Mixed interleukins and thymosin fraction V synergistically induce T lymphocyte development in hydrocortisone-treated aged mice.

Abstract Analysis of the role of interleukins in T cell ontogeny in vitro indicates that the regulation of T cell development involves interleukins (ILs) as well as thymic hormones (THs). In order to assess their respective roles in T lymphocyte development in vivo , chemically thymectomized mice were treated with ILs and THs. After 2 days of hydrocortisone treatment, aged mice showed acute thymic involution (weight was less than 30% of control) and reduced spleen size (less than 80% of control) with progressive recovery to 8 days. After 2 days of hydrocortisone treatment, adult mice were injected for 5 days with mixed buffy coat interleukins (BC-IL; 50 units IL2 equivalence), purified IL2 (50 units), rIL1β (4 ng), and thymosin fraction V (TF5; 100 μg).
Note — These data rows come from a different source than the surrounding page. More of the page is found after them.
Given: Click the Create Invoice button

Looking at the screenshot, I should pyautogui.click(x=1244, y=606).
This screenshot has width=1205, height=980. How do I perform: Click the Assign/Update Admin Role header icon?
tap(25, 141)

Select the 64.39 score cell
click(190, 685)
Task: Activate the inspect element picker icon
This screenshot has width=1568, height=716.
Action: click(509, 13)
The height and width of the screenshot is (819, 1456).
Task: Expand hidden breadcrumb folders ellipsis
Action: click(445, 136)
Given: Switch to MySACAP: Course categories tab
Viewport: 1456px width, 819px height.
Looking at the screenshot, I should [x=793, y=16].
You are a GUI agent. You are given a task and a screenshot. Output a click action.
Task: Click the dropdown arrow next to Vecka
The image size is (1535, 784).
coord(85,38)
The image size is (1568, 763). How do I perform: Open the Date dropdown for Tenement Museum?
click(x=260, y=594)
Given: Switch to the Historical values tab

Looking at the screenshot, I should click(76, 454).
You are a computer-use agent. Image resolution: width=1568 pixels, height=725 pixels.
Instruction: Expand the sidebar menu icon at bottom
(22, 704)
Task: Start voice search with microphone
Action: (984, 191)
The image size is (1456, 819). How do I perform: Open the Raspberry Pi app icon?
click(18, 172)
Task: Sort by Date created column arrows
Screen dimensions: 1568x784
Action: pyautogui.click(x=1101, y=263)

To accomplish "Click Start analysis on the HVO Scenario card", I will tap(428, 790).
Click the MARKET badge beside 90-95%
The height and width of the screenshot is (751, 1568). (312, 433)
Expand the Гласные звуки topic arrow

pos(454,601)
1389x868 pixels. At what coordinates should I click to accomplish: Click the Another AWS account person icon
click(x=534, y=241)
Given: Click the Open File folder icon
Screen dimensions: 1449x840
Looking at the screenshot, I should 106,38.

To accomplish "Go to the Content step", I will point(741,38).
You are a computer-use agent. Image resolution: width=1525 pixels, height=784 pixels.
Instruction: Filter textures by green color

The animals were sacrificed and spleens and thymuses were analyzed for weight, cellularity, T cell number, subsets, and function as determined by proliferative responses to concanavalin A and ILs. BC-IL treatment increased the recovery of spleen and thymus weights and cellularity with corresponding augmentation of number and function of T lymphocytes; neither IL1 or IL2 or their combination had this effect. TF5 had no effect alone but strongly potentiated the effect of BC-IL on T lymphocyte function. These data indicate that BC-IL in combination with thymic peptides potently promotes T lymphocyte development. The combination may be therapeutically relevant for immunorestoration.